CHARLESTON, W.Va. — The American Heart Association is teaming up again with the West Virginia Division of Natural Resources in hopes or reducing the number of hunting incidents which involve heart attacks and stroke.

“You know individuals may not be as active all year long, then suddenly it’s hunting season and they’ll hike several miles into the woods, sometimes climbing into the tree stand, and sometimes carrying things out of the woods. You’re exerting a lot more energy than you’re used to and if your body is not ready for that, it can unfortunately cause a heart emergency,” said Julie Warden of the American Heart Association.

The program is called Heart Healthy Hunting and it’s specifically tailored for West Virginia hunters. It’s a response to an unusually high number of hunting related incidents which involve a heart attack or stroke. The agency reported about 25 percent of the calls the Natural Resources Police investigate in a hunting season will involve a cardiac crises for a hunter.
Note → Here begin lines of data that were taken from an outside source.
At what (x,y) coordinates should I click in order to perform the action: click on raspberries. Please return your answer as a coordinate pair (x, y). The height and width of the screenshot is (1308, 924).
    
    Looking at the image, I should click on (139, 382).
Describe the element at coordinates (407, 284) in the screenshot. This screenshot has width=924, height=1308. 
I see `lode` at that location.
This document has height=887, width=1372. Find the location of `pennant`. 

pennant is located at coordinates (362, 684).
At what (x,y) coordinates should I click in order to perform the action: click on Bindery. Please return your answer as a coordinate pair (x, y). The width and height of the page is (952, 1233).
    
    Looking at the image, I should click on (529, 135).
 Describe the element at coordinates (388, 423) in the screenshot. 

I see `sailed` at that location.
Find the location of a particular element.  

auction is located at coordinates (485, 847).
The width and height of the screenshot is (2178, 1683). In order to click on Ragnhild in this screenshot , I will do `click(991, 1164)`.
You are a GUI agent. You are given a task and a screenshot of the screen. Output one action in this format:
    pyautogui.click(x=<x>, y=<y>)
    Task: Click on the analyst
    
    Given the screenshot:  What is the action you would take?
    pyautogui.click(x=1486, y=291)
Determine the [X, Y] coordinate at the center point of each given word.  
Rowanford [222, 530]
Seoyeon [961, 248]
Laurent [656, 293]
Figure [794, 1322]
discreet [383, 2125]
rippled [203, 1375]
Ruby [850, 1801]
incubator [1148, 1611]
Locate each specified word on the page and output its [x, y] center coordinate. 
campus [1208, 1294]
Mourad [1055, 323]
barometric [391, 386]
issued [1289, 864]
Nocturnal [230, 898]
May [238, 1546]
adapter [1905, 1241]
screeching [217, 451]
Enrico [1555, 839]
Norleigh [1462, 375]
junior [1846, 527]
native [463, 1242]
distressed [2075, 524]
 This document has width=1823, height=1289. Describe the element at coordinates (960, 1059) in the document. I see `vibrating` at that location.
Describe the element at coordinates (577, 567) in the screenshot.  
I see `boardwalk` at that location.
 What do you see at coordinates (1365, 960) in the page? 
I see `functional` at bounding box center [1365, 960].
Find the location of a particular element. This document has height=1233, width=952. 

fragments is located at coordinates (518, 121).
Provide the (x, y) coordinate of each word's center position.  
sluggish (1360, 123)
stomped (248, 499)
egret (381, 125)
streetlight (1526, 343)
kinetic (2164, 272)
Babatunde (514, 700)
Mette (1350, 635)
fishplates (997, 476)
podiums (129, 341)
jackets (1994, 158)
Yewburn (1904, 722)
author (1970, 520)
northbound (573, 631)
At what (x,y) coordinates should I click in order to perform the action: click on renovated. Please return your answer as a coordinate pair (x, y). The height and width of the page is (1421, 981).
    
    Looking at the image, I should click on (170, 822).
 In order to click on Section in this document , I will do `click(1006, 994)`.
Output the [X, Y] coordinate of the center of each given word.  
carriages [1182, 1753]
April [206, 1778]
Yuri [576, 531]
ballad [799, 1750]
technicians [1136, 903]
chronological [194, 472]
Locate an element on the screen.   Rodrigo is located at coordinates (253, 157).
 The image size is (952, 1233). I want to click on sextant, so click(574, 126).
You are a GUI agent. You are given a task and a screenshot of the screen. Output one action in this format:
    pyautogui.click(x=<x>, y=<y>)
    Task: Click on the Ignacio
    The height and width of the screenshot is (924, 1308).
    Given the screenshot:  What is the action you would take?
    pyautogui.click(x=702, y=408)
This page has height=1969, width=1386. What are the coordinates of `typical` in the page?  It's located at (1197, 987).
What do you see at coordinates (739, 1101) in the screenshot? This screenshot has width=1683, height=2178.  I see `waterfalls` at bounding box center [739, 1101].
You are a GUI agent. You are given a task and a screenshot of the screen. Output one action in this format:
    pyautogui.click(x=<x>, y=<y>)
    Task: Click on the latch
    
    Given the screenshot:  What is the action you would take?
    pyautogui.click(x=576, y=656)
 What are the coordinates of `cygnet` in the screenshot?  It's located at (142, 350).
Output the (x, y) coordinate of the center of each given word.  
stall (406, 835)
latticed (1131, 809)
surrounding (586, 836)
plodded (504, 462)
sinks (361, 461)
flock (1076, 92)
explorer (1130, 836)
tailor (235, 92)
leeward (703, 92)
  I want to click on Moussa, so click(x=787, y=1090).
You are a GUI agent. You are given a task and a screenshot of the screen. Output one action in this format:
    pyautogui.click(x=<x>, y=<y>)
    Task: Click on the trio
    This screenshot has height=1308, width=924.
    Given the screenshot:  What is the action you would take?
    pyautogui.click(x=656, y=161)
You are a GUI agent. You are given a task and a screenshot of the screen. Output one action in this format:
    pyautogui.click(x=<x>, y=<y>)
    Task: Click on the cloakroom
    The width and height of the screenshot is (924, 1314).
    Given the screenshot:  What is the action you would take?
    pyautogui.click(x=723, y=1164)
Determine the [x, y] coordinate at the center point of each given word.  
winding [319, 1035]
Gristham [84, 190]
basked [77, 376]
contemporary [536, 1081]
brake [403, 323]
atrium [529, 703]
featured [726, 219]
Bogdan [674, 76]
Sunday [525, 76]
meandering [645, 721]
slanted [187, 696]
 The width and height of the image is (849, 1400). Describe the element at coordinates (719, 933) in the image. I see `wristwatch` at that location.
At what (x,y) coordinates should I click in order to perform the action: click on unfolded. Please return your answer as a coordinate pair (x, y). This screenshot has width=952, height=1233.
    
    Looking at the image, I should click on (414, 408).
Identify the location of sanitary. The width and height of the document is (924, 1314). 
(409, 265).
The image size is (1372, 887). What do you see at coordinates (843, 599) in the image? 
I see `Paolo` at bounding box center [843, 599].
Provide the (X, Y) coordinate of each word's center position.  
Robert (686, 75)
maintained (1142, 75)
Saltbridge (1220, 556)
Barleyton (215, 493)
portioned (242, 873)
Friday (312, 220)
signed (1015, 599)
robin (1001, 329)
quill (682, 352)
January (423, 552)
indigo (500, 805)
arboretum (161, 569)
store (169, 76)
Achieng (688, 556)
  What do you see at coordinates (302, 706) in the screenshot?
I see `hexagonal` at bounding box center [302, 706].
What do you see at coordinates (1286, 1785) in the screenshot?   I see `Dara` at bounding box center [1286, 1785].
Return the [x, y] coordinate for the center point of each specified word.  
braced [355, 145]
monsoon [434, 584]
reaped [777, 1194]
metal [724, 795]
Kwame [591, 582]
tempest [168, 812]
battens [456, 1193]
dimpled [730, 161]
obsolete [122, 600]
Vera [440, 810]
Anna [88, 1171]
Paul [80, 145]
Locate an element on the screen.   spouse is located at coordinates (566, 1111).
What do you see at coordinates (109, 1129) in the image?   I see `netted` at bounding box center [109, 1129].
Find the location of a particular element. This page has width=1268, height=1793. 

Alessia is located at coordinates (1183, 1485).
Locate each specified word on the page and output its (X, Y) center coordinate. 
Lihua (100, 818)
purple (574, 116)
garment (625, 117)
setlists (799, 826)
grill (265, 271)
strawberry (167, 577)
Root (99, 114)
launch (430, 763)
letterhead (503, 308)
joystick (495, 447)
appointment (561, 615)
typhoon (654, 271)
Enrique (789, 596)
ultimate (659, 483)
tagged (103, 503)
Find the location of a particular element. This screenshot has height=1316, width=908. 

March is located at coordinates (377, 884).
Part of the program is to alert hunters on the signs of a stroke or heart attack. For a stroke remember the term FAST, meaning to look for Face drooping, Arm weakness, Speech difficulty and if you have those it’s Time to call 9-1-1.

The signs of a heart attack include tightness and pain in the chest, difficult breathing, discomfort in other parts of the body like arms, back, neck, jaw, or stomach. Also the symptoms include possible nausea and light headedness.

“We do want you to be prepared, so see your doctor before hunting season just to check your health,” said Warden.

She also suggested a regimen of daily exercise ahead of your time in the woods to get your body accustomed to the stresses you may face in a day of hunting. Specifically Warden said the bottom line is being careful and knowing your physical limitations and how not to exceed those.

“Make sure you have a plan that somebody knows an approximate time you’re going to be leaving and an approximate time you should probably be back home. And a general vicinity in which you’ll be hunting. Also turn the location services on on your cell phone in case something happens and you don’t return home,” she said.

She also added to know the routes to you’re nearby medical center.